Functional Poché + Flexible Space
This project for a university guest house began with a passage from Venturi’s Complexity and Contradiction in Architecture: “Residual space that is open might be called ‘open poche’ “ (p. 82). In his examples, he cites Kahn’s idea of “servant space” as well the poche in the walls of Roman and Baroque architecture as “alternative means of accommodating an inside different from the outside.” More recently, Rem Koolhaas describes a contemporary notion of poche their Y2K House. He writes: “With this design the entire house could also act as a big storage element that allowed the client to hide any mess.” Similarly, the intent with this micro-dwelling is to establish a dialogue between empty, flexible space and “functional poche” that contains the servant spaces as well as a set of hidden, transformable elements that slide, rotate and unfold in different ways, allowing the inhabitants to configure the space according to their various needs.

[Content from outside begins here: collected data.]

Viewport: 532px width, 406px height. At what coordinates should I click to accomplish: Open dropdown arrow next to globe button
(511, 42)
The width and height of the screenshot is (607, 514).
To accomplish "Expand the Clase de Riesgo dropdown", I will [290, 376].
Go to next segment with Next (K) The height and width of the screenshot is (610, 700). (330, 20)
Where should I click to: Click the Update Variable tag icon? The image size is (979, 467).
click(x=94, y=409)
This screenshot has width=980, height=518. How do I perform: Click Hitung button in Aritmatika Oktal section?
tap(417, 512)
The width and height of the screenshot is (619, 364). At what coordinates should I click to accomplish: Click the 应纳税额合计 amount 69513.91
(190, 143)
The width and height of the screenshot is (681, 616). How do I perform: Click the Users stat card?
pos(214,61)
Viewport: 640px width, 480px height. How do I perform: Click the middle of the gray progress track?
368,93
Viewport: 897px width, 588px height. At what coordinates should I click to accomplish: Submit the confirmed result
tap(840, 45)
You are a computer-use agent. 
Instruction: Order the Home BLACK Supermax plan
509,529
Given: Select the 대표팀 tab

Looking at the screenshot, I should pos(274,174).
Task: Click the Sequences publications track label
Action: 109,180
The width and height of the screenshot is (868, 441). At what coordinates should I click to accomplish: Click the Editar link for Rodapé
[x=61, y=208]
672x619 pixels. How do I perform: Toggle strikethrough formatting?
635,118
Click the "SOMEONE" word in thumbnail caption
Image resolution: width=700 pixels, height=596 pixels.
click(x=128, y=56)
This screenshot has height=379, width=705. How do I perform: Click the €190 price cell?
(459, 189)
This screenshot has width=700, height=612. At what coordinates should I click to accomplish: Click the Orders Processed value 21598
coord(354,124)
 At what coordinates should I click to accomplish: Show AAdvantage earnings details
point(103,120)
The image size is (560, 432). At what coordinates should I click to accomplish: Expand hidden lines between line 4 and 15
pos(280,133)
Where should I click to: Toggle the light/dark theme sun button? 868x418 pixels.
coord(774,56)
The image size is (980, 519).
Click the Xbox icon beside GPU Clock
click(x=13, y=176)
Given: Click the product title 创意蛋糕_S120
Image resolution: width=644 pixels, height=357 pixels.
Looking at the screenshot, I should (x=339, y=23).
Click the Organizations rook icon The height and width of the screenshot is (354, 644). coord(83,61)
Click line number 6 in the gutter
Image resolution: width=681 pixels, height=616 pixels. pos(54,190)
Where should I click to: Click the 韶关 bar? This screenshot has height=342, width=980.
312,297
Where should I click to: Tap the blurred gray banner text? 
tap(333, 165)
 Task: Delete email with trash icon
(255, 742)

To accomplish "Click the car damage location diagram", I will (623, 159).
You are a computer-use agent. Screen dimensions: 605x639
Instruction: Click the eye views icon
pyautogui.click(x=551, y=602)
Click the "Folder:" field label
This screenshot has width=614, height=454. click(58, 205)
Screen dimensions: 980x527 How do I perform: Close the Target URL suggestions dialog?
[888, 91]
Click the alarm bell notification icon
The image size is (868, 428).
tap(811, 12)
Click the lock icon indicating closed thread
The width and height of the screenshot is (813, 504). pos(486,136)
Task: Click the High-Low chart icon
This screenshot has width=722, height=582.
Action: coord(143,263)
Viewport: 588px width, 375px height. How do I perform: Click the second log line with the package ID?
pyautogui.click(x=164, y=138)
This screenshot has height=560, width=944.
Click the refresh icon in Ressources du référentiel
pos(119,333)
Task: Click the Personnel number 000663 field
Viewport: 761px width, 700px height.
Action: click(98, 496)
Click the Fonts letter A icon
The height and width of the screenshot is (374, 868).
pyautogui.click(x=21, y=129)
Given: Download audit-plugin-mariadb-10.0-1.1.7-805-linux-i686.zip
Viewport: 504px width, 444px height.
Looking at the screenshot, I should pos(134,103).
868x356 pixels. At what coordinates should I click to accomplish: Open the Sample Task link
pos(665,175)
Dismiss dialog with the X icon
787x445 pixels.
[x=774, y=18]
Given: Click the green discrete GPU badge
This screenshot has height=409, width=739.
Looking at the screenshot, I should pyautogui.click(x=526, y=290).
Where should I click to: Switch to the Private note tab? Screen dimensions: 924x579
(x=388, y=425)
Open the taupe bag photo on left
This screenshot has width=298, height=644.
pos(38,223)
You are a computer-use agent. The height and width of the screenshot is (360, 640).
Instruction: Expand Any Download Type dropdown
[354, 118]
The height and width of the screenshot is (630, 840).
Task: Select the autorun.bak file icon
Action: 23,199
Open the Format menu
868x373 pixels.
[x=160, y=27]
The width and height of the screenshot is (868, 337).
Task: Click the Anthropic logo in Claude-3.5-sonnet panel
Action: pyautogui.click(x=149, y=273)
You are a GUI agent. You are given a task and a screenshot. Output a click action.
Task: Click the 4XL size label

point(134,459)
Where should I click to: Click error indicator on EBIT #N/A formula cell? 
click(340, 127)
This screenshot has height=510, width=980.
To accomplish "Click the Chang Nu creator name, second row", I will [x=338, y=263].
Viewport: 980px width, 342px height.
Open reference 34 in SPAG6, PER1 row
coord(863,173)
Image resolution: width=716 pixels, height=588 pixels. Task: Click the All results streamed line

Formally, the point of departure was a simple rectilinear volume and a thickened wall that was Boolean’d to create a courtyard void, and then sheared and cantilevered to produce an extended threshold between inside and outside, establishing a visual connection with the 70 foot Canary Island palm tree on the northwest corner of the site. Finally, natural light is filtered by an oversized east-facing clerestory window with operable louvers, and in the north-facing courtyard it’s reflected and modulated through various openings and shutters.